What are the causes of testicular cancer?

  It is widely recognized in modern times that patients with malignant tumors originating in one testicle develop equally malignant tumors in the contralateral testicle. The incidence of testicular tumors is extremely low, about 1 in 50,000. Of the testicular malignancies that occur, the incidence of contralateral testicular tumors ranges from 1.2% to 5.8%. It is thought that the application of platinum-containing chemotherapy regimens in the last decade has led to increased cure rates and prolonged survival of testicular tumors, resulting in a tendency to increase the incidence of second primary testicular tumors.  In concurrent or non-concurrent bilateral testicular tumors, the pathological type is predominantly spermatogonia, while other germ cell tumors are rare.
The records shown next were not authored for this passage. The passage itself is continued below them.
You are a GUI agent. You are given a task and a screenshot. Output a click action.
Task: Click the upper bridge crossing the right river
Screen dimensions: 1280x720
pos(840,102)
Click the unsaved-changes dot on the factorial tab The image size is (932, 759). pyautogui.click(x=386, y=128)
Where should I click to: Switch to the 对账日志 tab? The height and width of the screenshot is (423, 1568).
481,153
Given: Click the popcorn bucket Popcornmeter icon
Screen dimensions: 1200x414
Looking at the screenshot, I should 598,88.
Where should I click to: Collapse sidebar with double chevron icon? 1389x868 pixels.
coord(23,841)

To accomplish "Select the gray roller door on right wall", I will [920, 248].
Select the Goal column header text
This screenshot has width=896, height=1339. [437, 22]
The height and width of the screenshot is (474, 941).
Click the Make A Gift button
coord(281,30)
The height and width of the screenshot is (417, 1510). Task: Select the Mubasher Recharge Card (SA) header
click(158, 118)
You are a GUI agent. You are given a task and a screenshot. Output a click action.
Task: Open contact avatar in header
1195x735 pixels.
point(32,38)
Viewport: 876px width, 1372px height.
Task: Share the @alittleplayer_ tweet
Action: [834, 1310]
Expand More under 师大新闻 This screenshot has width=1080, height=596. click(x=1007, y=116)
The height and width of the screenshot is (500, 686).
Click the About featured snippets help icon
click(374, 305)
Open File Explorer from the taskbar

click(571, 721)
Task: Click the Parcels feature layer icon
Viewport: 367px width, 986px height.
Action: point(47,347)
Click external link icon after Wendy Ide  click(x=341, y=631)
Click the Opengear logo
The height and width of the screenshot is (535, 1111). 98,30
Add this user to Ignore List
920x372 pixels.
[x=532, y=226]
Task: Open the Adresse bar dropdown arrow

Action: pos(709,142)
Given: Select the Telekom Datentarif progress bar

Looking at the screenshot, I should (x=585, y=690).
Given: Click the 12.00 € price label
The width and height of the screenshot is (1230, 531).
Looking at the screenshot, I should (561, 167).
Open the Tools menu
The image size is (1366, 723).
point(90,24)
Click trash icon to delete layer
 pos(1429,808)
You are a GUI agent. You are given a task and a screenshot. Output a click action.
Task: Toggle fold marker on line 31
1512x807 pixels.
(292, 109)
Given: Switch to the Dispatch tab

Non-concurrent bilateral testicular tumors all develop at an older age, with 81.8% of patients occurring over 45 years of age, which may be related to the fact that patients with seminomatous cell tumors are easily cured by radiation therapy or chemotherapy and have prolonged survival. Cryptorchidism in the abdomen or groin is one of the risk factors for the development of testicular tumors.  When the contralateral testis is enlarged, the possibility of a second primary testicular tumor must be considered and pathological examination must be done to clarify the histological type for further treatment. Treatment and prognosis are mainly related to clinical stage and histological type, and not related to whether the patient has a double primary testicular tumor per se. In patients with concurrent bilateral testicular seminoma, combined mediastinal left supraclavicular lymph node and systemic metastasis, the prognosis is poor; therefore, the treatment options for bilateral testicular tumors and the treatment principles for primary malignant tumors of the testis.